Task requirements - Only the lines below starting at the one that contains "Click the 'Nessuna scadenza' label text" and ending at the one that contains "Task: Click the Share button" are to be reproduced, exactly and with both ends kept.

Data provided -
++++++++

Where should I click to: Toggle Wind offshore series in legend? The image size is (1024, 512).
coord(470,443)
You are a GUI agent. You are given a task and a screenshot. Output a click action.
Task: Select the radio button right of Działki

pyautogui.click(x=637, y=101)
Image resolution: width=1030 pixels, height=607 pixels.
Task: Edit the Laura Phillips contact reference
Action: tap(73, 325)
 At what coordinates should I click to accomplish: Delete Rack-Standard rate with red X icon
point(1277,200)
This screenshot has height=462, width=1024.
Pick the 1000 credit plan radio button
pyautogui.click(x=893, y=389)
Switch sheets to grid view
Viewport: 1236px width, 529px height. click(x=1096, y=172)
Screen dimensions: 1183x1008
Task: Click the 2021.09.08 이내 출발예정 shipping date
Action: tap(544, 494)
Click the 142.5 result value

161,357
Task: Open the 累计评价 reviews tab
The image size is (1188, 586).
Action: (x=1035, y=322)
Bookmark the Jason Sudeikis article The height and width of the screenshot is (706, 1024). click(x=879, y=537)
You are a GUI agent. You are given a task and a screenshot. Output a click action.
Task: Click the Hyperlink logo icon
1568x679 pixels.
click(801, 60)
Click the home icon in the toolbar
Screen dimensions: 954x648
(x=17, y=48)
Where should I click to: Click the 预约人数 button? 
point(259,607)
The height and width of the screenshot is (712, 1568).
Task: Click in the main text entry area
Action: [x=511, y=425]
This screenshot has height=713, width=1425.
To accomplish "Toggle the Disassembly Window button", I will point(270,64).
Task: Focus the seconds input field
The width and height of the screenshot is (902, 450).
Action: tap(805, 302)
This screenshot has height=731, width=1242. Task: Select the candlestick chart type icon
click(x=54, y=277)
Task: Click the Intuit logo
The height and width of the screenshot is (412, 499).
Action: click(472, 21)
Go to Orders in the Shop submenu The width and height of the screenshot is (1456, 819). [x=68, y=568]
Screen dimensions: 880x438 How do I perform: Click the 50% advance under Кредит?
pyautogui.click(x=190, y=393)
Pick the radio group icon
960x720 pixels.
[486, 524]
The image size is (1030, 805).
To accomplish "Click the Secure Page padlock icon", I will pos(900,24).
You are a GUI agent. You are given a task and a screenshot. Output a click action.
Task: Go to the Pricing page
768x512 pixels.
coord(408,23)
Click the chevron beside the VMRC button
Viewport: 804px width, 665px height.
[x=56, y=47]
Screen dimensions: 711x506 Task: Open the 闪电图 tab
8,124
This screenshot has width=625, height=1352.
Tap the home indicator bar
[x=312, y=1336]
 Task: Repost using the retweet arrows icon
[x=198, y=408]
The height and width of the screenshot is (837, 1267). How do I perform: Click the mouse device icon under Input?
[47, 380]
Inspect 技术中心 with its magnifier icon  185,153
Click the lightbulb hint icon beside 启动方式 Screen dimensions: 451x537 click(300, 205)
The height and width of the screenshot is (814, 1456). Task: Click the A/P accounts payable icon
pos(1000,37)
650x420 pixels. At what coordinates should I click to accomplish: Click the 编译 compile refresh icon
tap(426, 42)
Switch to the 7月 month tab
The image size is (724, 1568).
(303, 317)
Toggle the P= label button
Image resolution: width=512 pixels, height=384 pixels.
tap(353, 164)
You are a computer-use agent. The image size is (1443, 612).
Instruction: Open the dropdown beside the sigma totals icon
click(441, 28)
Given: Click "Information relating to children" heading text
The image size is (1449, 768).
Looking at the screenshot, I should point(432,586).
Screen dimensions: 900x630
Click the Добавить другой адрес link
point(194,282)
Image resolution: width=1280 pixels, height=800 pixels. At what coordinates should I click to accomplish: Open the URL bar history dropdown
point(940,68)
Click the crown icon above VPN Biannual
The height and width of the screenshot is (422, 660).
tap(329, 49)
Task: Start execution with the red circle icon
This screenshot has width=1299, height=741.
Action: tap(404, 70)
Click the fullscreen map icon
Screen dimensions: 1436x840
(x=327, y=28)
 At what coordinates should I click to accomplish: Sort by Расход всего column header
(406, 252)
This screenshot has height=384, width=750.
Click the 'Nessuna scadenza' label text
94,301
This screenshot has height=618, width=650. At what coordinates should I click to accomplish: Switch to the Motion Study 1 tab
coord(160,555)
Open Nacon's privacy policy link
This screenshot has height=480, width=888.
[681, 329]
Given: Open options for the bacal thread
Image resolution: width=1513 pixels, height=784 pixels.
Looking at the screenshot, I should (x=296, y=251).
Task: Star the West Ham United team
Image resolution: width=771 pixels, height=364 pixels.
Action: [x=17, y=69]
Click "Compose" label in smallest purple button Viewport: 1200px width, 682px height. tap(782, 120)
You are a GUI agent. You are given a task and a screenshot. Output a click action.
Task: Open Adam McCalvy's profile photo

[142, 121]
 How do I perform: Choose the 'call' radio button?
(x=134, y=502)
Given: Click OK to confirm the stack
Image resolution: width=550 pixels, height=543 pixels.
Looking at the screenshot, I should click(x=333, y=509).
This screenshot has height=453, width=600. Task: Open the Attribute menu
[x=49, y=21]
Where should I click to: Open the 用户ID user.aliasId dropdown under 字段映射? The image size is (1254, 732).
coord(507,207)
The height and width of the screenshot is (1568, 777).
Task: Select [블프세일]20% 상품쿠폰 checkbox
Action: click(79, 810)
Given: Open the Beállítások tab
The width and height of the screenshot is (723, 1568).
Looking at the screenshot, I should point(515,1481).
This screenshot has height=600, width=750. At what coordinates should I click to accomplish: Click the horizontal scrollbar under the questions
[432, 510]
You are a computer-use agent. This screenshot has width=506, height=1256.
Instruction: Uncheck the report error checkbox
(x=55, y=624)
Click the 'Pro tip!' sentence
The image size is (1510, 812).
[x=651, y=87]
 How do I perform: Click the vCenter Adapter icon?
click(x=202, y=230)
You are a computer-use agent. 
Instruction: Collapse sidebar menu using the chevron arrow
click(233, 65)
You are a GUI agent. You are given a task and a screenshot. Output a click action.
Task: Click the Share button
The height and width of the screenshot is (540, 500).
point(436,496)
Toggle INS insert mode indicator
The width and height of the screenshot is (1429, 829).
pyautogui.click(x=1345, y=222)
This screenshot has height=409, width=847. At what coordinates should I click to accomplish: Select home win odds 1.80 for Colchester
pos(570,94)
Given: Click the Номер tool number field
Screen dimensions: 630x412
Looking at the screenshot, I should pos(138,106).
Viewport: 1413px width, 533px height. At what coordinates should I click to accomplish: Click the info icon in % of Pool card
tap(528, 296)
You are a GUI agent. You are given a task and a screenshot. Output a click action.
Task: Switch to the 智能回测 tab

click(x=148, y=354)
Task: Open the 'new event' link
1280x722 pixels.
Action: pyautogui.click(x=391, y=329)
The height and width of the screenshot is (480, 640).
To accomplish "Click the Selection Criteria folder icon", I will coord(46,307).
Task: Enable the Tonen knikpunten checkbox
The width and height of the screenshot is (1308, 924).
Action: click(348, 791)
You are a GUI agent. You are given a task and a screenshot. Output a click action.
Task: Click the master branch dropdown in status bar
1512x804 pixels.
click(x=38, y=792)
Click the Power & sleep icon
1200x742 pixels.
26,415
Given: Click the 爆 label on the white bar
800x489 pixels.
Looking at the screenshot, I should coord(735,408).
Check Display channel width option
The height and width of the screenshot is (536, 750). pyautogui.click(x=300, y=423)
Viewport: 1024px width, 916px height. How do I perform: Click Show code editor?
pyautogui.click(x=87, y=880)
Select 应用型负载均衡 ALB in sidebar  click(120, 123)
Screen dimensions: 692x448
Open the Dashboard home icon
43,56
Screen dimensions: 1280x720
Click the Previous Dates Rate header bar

++++++++

Written response -
Click the 'Nessuna scadenza' label text
94,301
This screenshot has height=618, width=650. At what coordinates should I click to accomplish: Switch to the Motion Study 1 tab
coord(160,555)
Open Nacon's privacy policy link
This screenshot has height=480, width=888.
[681, 329]
Given: Open options for the bacal thread
Image resolution: width=1513 pixels, height=784 pixels.
Looking at the screenshot, I should (x=296, y=251).
Task: Star the West Ham United team
Image resolution: width=771 pixels, height=364 pixels.
Action: [x=17, y=69]
Click "Compose" label in smallest purple button Viewport: 1200px width, 682px height. tap(782, 120)
You are a GUI agent. You are given a task and a screenshot. Output a click action.
Task: Open Adam McCalvy's profile photo

[142, 121]
 How do I perform: Choose the 'call' radio button?
(x=134, y=502)
Given: Click OK to confirm the stack
Image resolution: width=550 pixels, height=543 pixels.
Looking at the screenshot, I should click(x=333, y=509).
This screenshot has height=453, width=600. Task: Open the Attribute menu
[x=49, y=21]
Where should I click to: Open the 用户ID user.aliasId dropdown under 字段映射? The image size is (1254, 732).
coord(507,207)
The height and width of the screenshot is (1568, 777).
Task: Select [블프세일]20% 상품쿠폰 checkbox
Action: click(79, 810)
Given: Open the Beállítások tab
The width and height of the screenshot is (723, 1568).
Looking at the screenshot, I should point(515,1481).
This screenshot has height=600, width=750. At what coordinates should I click to accomplish: Click the horizontal scrollbar under the questions
[432, 510]
You are a computer-use agent. This screenshot has width=506, height=1256.
Instruction: Uncheck the report error checkbox
(x=55, y=624)
Click the 'Pro tip!' sentence
The image size is (1510, 812).
[x=651, y=87]
 How do I perform: Click the vCenter Adapter icon?
click(x=202, y=230)
You are a computer-use agent. 
Instruction: Collapse sidebar menu using the chevron arrow
click(233, 65)
You are a GUI agent. You are given a task and a screenshot. Output a click action.
Task: Click the Share button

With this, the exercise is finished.